PASSAGE GIVEN:
** begin **
- Interactive map of Diobu
- Coordinates: 4°47′24″N 6°59′36″E﻿ / ﻿4.79000°N 6.99333°E
- Country: Nigeria
- State: Rivers State
- LGA: Port Harcourt
- City: Port Harcourt
- Time zone: UTC+1 (WAT)
- ZIP codes: 500262, 500263, 500264

= Diobu, Port Harcourt =

Diobu is a densely populated neighbourhood of Port Harcourt, Rivers State, located within the Port Harcourt metropolis.

==Neighbourhood==
Diobu is significant as the childhood residence of the former Rivers State governor Chibuike Amaechi. Other notable individuals who had been raised in Diobu are singer Duncan Mighty, the Mayor of Port Harcourt Hon. Victor Ihunwo and former Reps' deputy speaker Austin Opara. The neighbourhood is also known for its huge concentration of soccer talents and has produced a number of locally and internationally known players including Finidi George, Joseph Yobo and Taribo West. On 29 March 2012, Diobu hosted the 25th Most Beautiful Girl in Nigeria zonal screening for Port Harcourt.
** end **
TASK SET:
1. Reproduce the passage on Diobu from "- ZIP codes: 500262, 500263, 500264" up to and including "Port Harcourt metropolis.".
2. Do these statements agree with the passage on Diobu? For each, answer yes or no and quote the words of the passage that decide it. (a) Diobu is in the UTC+1 time zone. (b) Duncan Mighty, who was raised in Diobu, is a footballer. (c) Diobu hosted the 25th Most Beautiful Girl in Nigeria zonal screening in 2013.

MATERIAL SUPPLIED:
** begin **
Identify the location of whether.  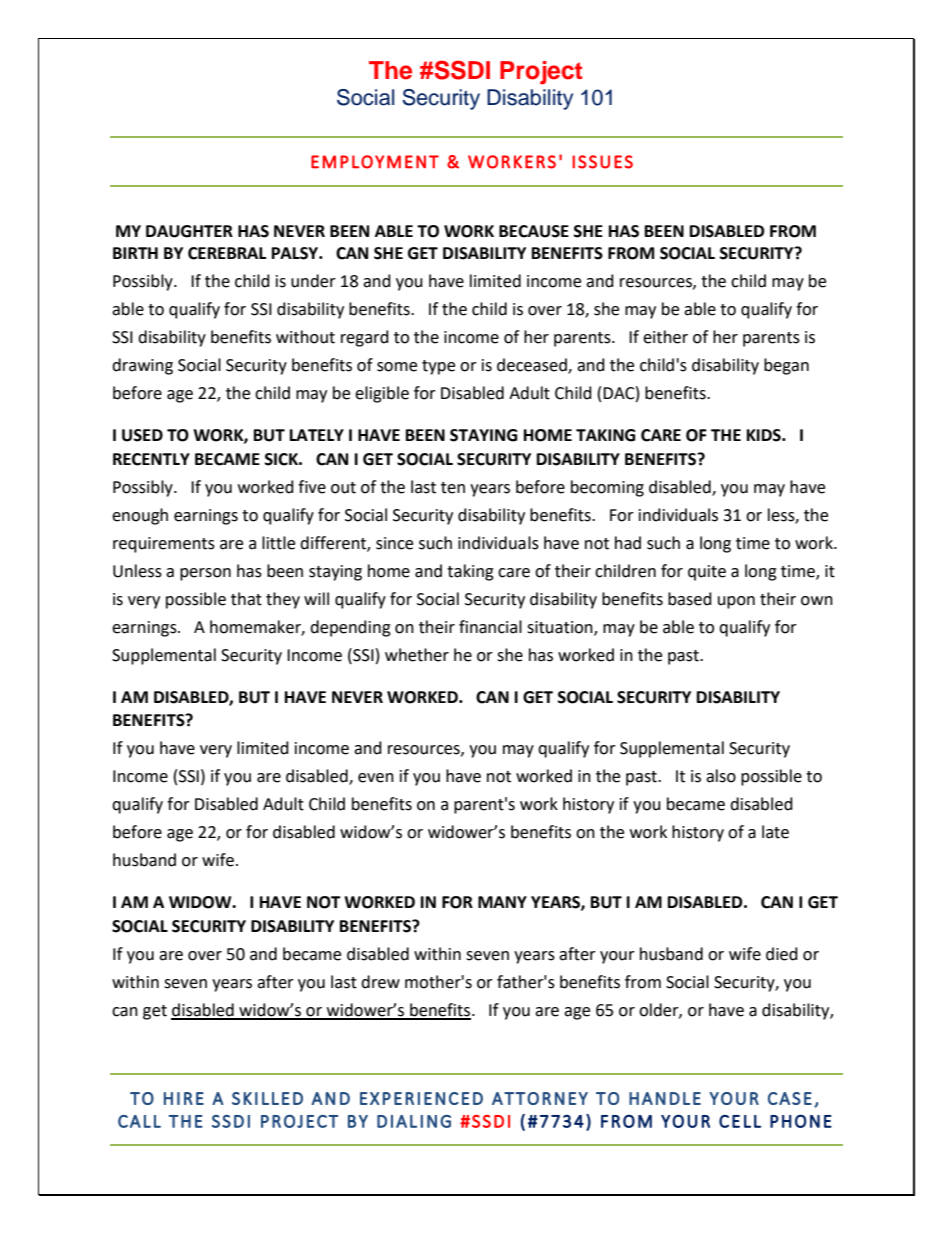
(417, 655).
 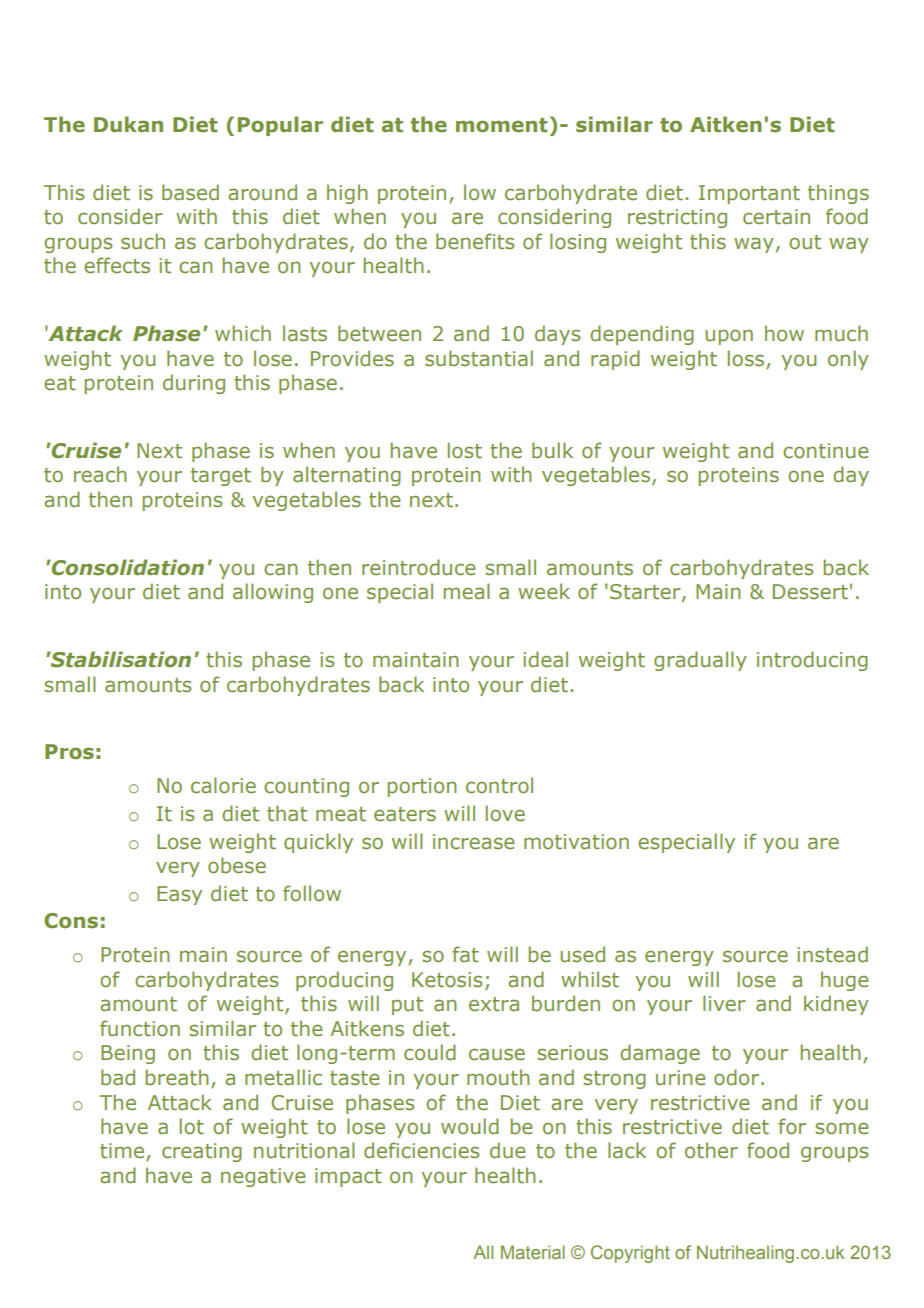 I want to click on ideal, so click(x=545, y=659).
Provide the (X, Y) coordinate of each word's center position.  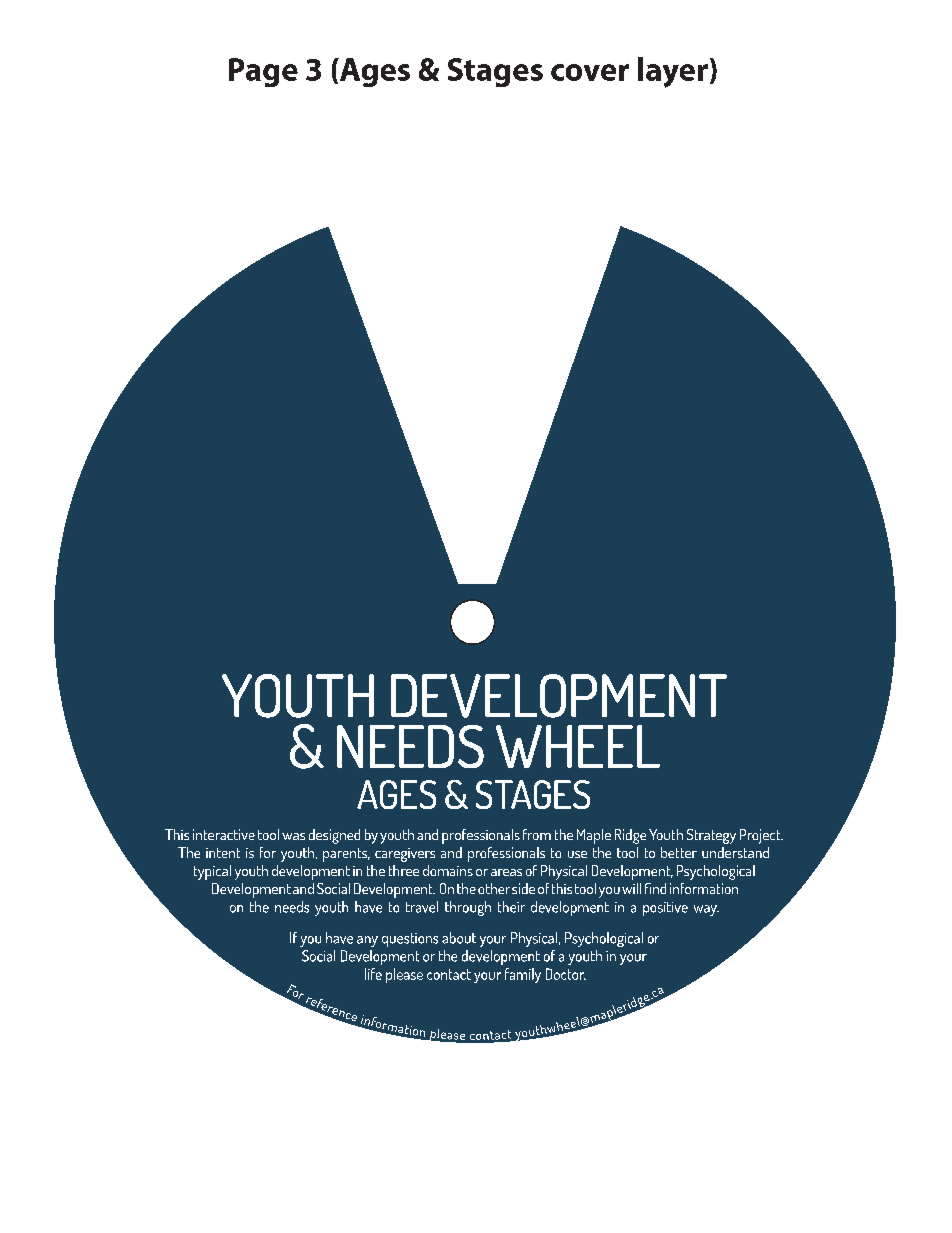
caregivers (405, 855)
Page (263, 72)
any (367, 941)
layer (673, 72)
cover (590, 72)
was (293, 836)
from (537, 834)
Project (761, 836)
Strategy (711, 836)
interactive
** end **
OUTPUTS IN ORDER:
1.
- ZIP codes: 500262, 500263, 500264

= Diobu, Port Harcourt =

Diobu is a densely populated neighbourhood of Port Harcourt, Rivers State, located within the Port Harcourt metropolis.

2.
(a) Yes: "Time zone: UTC+1 (WAT)"
(b) No: "singer Duncan Mighty"
(c) No: "On 29 March 2012, Diobu hosted the 25th Most Beautiful Girl in Nigeria zonal screening for Port Harcourt."